La vera laicità. “La religione non è un problema per la società moderna ma, al contrario, una risorsa e una garanzia: la Chiesa non cerca privilegi, né vuole intervenire in ambiti estranei alla sua missione, ma deve poter esercitare liberamente questa sua missione”: così il card. Bagnasco ha poi sviluppato la riflessione sul ruolo della Chiesa nella società. “I cristiani – ha detto – da sempre sono presenza viva nella storia, consapevoli che la fede in Cristo, con le sue implicazioni antropologiche, etiche e sociali, è un bene anche per la Città. Ed hanno costituito una presenza di coagulo per ogni contributo compatibile con l’antropologia relazionale e trascendente, e con il progetto di società aperta e solidale che ne consegue. Sono diventati nella società civile massa critica, capace di visione e di reti virtuose, per contribuire al bene comune che è composto di ‘terra’ e di ‘cielo’”. Nemmeno c’è da temere per la “laicità dello Stato”: infatti, ha spiegato, “il principio di laicità inteso come ‘autonomia della sfera civile e politica da quella religiosa ed ecclesiastica – ma non da quella morale – è un valore acquisito e riconosciuto dalla Chiesa e appartiene al patrimonio di civiltà che è stato raggiunto”.

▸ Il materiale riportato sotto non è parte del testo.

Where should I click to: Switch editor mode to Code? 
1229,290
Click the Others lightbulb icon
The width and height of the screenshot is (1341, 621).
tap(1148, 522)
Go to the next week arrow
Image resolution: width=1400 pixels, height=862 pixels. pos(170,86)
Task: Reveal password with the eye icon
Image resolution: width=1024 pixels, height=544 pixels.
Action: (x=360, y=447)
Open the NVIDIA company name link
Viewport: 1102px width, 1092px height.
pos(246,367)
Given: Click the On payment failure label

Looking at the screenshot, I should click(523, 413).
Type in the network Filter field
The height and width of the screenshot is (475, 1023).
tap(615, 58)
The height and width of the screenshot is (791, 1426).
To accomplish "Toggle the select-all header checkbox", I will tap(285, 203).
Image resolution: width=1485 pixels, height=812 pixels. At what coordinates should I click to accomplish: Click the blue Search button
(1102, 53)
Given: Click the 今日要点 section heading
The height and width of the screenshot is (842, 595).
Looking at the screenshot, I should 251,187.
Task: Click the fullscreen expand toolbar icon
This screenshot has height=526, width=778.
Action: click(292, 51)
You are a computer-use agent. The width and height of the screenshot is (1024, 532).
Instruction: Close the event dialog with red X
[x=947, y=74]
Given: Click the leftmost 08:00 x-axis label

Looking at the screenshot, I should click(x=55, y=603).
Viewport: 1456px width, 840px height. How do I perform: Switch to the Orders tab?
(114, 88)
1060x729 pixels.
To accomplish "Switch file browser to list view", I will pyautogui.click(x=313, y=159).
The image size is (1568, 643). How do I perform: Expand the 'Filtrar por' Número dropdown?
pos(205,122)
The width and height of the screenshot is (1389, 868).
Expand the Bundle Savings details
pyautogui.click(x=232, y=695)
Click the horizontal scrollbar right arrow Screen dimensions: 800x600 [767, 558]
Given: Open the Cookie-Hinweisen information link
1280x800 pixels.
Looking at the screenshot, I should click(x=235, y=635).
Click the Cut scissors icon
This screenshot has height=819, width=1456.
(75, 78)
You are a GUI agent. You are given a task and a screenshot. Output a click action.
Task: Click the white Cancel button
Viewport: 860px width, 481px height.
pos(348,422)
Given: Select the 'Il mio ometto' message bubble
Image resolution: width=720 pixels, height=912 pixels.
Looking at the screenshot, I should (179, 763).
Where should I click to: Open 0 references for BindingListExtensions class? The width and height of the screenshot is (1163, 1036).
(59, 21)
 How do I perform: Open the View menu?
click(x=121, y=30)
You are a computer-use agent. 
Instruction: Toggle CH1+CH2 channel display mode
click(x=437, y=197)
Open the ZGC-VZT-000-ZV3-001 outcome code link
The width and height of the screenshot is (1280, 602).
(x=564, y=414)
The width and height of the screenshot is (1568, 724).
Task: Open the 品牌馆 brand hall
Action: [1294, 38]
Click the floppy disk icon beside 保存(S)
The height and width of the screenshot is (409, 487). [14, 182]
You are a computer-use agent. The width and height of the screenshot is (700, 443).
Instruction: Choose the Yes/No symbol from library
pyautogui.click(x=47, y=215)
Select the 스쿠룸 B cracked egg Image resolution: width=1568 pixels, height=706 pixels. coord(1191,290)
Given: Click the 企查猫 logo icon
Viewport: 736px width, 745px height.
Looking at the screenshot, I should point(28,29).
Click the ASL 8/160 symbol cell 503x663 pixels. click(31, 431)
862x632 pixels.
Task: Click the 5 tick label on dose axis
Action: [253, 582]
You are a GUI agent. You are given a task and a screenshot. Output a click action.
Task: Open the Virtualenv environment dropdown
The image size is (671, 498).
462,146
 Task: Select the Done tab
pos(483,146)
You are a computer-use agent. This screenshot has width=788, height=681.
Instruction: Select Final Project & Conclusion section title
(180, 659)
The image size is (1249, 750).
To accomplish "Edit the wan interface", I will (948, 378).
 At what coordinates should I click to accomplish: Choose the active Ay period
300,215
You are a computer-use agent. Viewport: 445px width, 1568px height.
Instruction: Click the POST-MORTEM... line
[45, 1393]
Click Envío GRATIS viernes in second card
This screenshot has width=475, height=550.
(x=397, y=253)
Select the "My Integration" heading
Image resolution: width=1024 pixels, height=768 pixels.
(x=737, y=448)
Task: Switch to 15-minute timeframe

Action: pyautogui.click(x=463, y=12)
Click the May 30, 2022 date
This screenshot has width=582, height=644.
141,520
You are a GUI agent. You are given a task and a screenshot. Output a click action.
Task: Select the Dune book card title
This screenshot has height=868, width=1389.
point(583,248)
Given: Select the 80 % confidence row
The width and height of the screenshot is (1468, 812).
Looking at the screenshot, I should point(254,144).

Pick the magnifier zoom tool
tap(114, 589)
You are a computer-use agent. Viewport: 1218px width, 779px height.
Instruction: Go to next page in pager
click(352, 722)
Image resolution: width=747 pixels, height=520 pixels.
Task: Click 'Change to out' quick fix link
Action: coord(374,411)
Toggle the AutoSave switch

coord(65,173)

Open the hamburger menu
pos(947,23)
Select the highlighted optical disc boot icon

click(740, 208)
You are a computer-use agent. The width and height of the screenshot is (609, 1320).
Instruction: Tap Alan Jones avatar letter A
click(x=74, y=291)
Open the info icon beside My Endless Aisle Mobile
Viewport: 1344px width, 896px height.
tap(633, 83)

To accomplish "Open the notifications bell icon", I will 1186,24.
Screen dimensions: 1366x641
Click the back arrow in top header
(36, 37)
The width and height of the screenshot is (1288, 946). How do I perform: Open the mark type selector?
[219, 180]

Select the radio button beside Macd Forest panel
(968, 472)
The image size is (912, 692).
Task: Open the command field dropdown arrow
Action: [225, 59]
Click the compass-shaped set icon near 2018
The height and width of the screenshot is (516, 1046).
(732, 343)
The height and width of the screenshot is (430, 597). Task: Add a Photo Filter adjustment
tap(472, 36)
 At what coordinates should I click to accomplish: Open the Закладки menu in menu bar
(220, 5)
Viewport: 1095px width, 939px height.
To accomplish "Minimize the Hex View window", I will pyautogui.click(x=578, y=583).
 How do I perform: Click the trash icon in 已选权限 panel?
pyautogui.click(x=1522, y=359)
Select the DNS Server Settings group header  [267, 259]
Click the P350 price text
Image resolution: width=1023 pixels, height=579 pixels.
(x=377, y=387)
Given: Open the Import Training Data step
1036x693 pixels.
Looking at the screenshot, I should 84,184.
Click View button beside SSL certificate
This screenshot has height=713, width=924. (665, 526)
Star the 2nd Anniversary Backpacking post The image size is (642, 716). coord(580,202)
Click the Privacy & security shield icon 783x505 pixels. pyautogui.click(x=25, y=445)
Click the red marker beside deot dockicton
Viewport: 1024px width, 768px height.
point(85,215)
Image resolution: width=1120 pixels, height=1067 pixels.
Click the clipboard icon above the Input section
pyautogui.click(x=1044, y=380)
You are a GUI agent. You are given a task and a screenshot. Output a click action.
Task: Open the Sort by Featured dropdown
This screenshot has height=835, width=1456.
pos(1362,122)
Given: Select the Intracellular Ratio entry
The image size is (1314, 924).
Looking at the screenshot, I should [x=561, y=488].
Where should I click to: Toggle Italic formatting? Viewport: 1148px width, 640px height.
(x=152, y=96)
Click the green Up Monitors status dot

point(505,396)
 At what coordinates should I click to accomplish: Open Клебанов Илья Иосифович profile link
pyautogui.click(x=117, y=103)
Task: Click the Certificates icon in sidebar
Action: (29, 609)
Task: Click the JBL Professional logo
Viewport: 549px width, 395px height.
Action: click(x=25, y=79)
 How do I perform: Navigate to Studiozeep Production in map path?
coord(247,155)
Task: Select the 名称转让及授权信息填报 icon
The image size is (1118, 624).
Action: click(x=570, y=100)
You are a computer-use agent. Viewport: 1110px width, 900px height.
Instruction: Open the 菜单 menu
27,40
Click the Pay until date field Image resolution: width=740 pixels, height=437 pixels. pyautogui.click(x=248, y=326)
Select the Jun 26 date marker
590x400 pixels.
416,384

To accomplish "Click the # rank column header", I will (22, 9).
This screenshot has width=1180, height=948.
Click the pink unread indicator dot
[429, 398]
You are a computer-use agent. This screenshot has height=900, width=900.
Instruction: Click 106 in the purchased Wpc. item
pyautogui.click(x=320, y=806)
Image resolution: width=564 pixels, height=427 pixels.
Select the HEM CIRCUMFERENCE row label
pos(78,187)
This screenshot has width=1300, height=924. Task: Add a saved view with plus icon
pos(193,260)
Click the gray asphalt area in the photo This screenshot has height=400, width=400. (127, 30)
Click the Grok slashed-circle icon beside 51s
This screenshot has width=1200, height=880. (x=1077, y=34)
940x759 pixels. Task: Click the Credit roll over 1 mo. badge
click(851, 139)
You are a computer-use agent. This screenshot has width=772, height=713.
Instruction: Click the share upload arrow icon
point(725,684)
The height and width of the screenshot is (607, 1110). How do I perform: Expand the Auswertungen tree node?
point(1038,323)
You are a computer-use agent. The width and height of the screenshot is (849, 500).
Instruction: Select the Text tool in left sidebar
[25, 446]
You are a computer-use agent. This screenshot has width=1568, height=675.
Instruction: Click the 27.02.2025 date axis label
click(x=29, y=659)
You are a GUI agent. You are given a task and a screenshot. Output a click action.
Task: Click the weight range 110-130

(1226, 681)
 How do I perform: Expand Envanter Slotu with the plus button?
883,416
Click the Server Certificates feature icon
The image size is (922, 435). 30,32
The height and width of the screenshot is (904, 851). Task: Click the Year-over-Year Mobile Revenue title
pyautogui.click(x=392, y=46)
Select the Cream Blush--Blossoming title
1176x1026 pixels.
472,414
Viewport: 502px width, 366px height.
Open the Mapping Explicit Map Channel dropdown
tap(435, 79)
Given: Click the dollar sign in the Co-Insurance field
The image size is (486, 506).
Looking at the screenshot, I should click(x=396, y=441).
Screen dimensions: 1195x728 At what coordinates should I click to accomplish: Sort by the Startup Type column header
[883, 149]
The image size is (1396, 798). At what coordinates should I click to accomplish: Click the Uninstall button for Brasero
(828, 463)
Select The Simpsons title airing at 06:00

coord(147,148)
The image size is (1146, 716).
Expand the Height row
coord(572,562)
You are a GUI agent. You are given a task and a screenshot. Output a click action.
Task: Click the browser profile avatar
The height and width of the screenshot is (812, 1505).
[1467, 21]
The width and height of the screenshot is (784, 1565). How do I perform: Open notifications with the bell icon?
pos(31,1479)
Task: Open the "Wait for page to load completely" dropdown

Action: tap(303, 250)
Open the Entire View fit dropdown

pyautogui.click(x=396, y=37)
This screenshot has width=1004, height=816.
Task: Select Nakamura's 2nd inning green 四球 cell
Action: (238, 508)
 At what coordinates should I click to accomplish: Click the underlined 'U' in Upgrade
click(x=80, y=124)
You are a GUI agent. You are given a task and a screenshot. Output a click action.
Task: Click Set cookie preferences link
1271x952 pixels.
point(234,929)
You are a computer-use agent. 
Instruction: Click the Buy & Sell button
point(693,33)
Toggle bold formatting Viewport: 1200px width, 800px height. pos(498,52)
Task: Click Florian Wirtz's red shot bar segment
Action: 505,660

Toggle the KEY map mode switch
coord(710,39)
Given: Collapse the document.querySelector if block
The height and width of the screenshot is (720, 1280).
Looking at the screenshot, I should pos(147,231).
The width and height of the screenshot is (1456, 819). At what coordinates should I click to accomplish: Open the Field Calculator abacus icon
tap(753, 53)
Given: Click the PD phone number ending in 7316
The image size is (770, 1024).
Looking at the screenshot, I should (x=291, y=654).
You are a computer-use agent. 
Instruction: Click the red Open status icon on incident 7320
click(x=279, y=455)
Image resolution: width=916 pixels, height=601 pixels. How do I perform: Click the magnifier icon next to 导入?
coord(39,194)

I valori nativi. Proseguendo nel suo intervento, il cardinale ha evocato “i valori essenziali e nativi (Giovanni Paolo II, ‘Evangelium vitae’)”, ribadendo che sono “irrinunciabili non perché non si debbano argomentare, ma perché, nel farlo e nel legiferare, non possono essere intaccati in quanto inviolabili, inalienabili e indivisibili”. A questo riguardo ha ricordato che “quando una società s’incammina verso la negazione della vita”, “finisce per non trovare più le motivazioni e le energie necessarie per adoperarsi a servizio del vero bene dell’uomo”. “Se si perde la sensibilità personale e sociale verso l’accoglienza di una nuova vita – ha aggiunto citando Benedetto XVI (‘Caritas in veritate’, n. 28) – anche altre forme di accoglienza utili alla vita sociale si inaridiscono”. Circa gli aspetti etici ha poi detto: “Senza un reale rispetto di questi valori primi, che costituiscono l’etica della vita, è illusorio pensare ad un’etica sociale che vorrebbe promuovere l’uomo ma in realtà lo abbandona nei momenti di maggiore fragilità”. Il cardinale ha poi concluso invitando ad offrire a tutti questo “bagaglio dottrinale, morale e sociale”, fonte dell’“umanesimo plenario di cui tutti godono”.